POISONING 'A GAMBLE'.
A CORONER yesterday said a former water firm "gambled with 20,000 lives" over 1988's Camelford disaster - the UK's worst mass poisoning.
He was speaking at the end of a long inquest into the death of Carole Cross, 59, who died in 2004 of a rare disorder usually linked to older Alzheimer's patients.
Mrs Cross lived in Camelford, Cornwall, in July 1988, when 20 tons of aluminium sulphate was dumped in the wrong tank at the unmanned Lowermoor treatment works. It polluted drinking water but the authority did not tell the public for 16 days.
She drank two litres a day and a postmortem found high aluminium levels in her brain.

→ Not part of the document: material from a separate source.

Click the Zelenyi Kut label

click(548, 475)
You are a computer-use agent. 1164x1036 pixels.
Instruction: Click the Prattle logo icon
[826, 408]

Returning a narrative verdict, coroner Michael Rose said there was "a very real possibility the ingestion of aluminium contributed to Mrs Cross's death", but that there was "only a slight possibility" it actually caused her death. He attacked the old South West Water Authority's delay in warning the public.
He told the Taunton hearing: "They gambled with as many as 20,000 lives. Such information should not have been withheld. But people of Camelford have no need to fear. The majority ingested little or no aluminium."
Mrs Cross's widower Douglas, 72, was not at the inquest and has left Cornwall but said: "I hope the verdict prompts a study into long-term effects to reassure my friends."